How Washington Ruined Governors
Even for longtime advocates on both sides of the emotional gun-control debate, the events of March 8 were enough to induce whiplash.
On that day, South Dakota became the first state to explicitly authorize school employees to carry guns, when Republican Gov. Dennis Daugaard signed legislation sent to him by Republican majorities in both chambers of the Legislature. The bill represented a resounding victory for the National Rifle Association.
That same day, after an exhaustive debate approximately 525 miles away in Denver, the Democratic-controlled state Senate, joining the Democratic House, gave preliminary approval to Colorado’s most sweeping gun-control package in years—including measures to impose universal background checks on gun purchases and to prohibit the sale of ammunition magazines containing more than 15 rounds.

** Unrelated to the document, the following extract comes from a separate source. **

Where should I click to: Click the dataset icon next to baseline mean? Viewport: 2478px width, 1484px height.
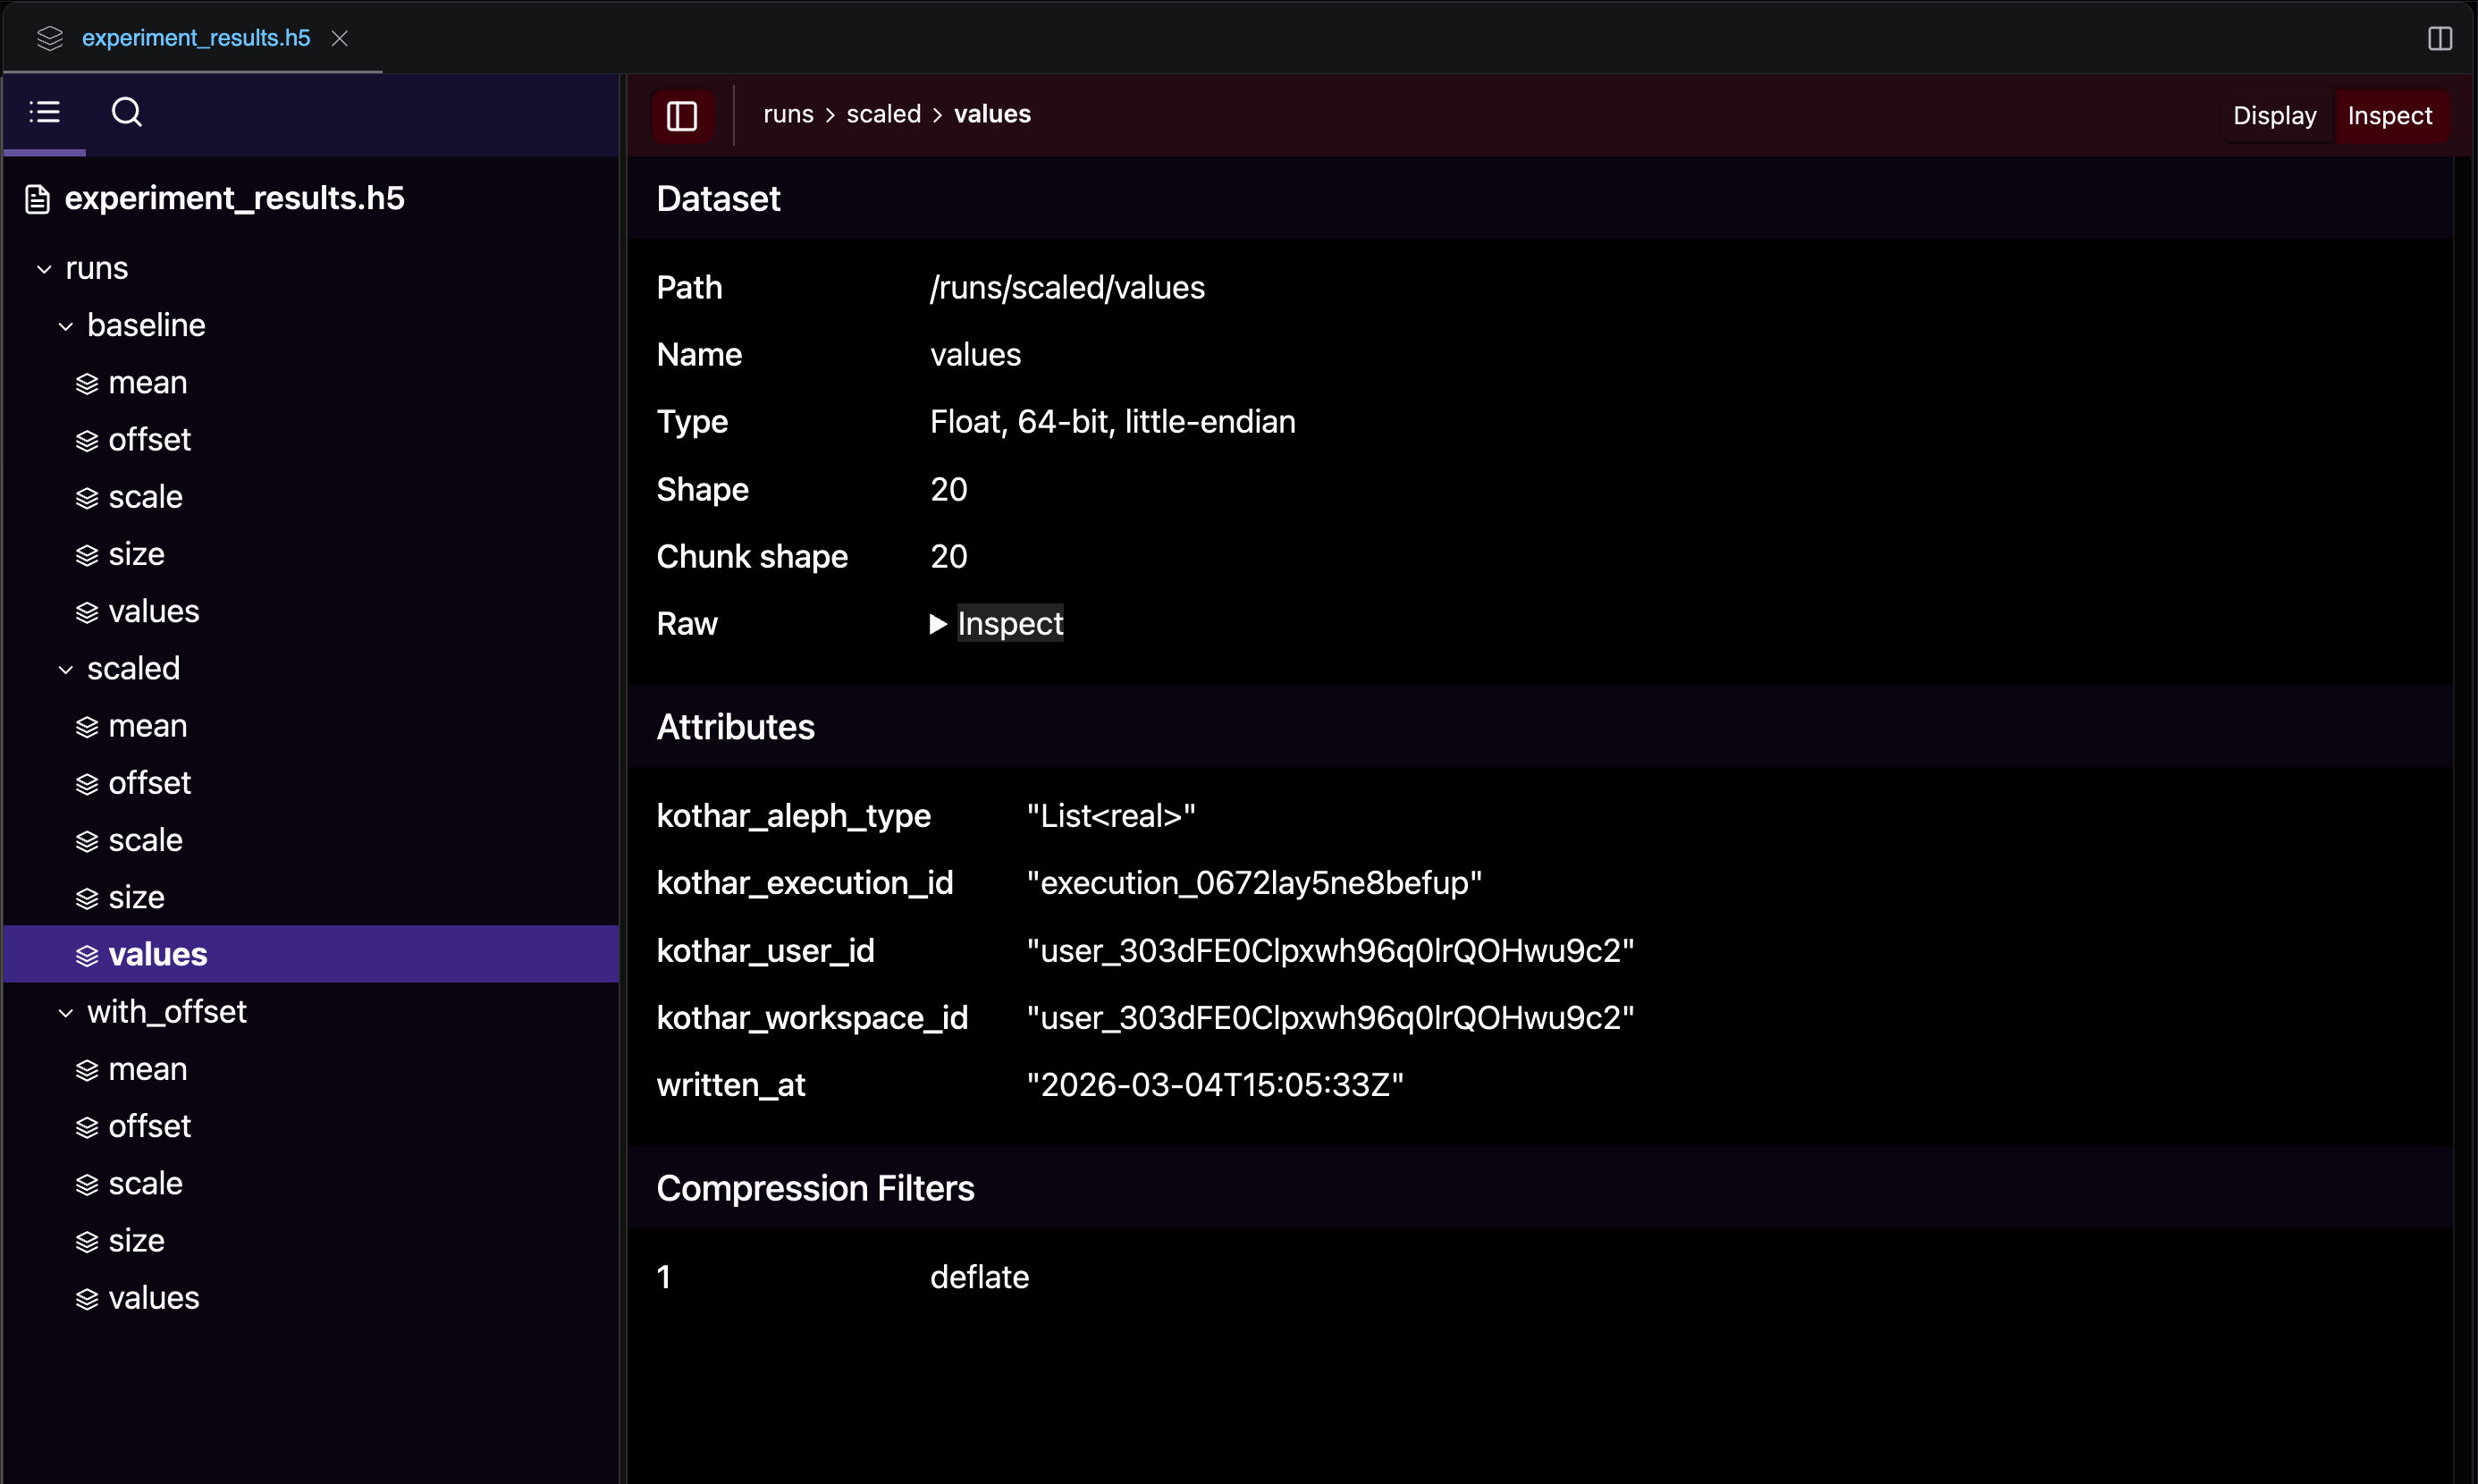87,382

Despite strong opposition from gun-owner groups and Republicans, Democratic Gov. John Hickenlooper signed the legislation later in March, capping a decisive victory for gun-control supporters.
That sort of jarring juxtaposition has become increasingly common across the United States. Exactly one week after Colorado and South Dakota split on guns, the Republican-controlled Legislature in North Dakota approved the nation’s most restrictive abortion law on the same day the Democratic-controlled Legislature in Maryland, fulfilling one of Democratic Gov. Martin O’Malley’s top priorities, voted to repeal the state’s death penalty. One day before that, Louisiana Republican Gov. Bobby Jindal, catching a rising wave among GOP state executives, proposed to eliminate the state’s personal income and corporate taxes, replacing the lost revenue with a vastly expanded sales tax. And just two days earlier, Colorado’s House gave final approval to legislation authorizing same-sex civil unions, while gay-marriage legislation cleared committees in the Minnesota House and Senate, both controlled by Democrats.

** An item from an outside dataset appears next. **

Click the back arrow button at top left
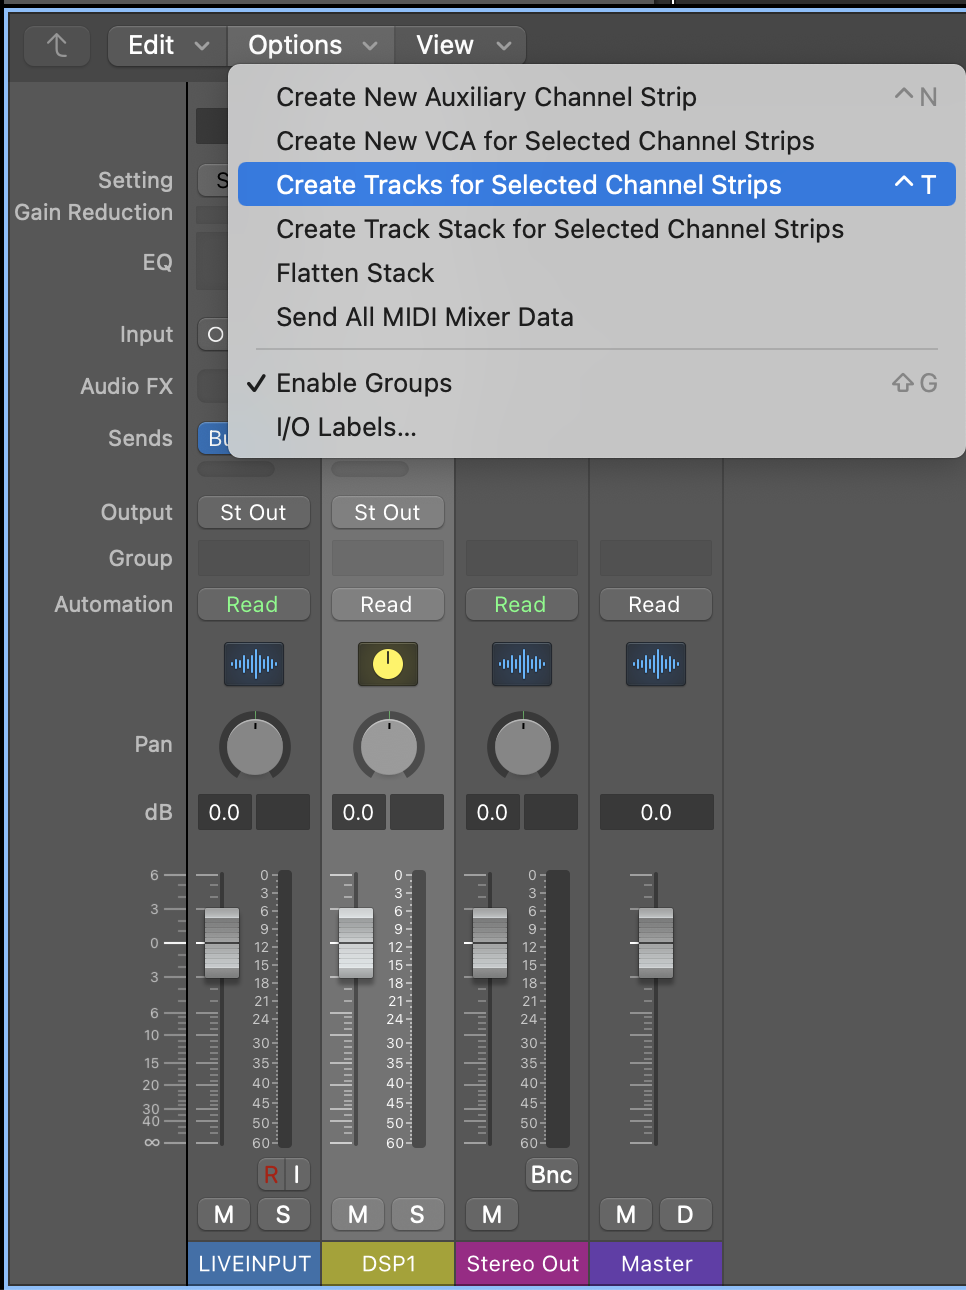966x1290 pixels. (x=57, y=45)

Some of these initiatives will not become law. But in their ambition, and proliferation, they show how the same pressures that have polarized the parties in Washington are reshaping policy-making in the states. Across the full range of economic and cultural issues, Democratic and Republican state officials are pulling apart far more than they did as recently as two decades ago. On gun control, gay marriage, immigration, taxes, and participation in President Obama’s health reform law, among other issues, states that lean red and those that lean blue are diverging to an extent that is straining the boundaries of federalism. “I can’t recall any time in American history where there was such a conscious effort to create such broad divisions, without any sense of how it is all going to turn out,” says Donald Kettl, dean of the public-policy school at the University of Maryland and an expert on public administration.

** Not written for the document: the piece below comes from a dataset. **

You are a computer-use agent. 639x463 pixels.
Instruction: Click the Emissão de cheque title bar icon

In many places, this widening gap is recasting the role of governors. Well into the 1990s, state executives considered themselves more pragmatic than members of Congress; they regularly shared ideas across party lines and often sought to emerge nationally by bridging ideological disputes. Some of that tradition endures. But now, governors are operating mostly along parallel, and partisan, tracks. On each side, they are increasingly pursuing programs that reflect their party’s national agenda—and enlisting with their party on national disputes such as health care reform. “Everything has been infected with the national political debate,” says Bruce Babbitt, who served as Arizona’s centrist Democratic governor for two terms and later as President Clinton’s Interior secretary. “And it’s really destructive.” Tommy Thompson, who launched a flotilla of innovations emulated by governors in both parties during his four terms as Wisconsin’s Republican chief executive, agrees. “Anyone who looks at this in an impartial way has to say we have become a more partisan nation,” he says. “I think we have [become] much more doctrinaire with our philosophies and much more locked into our positions.”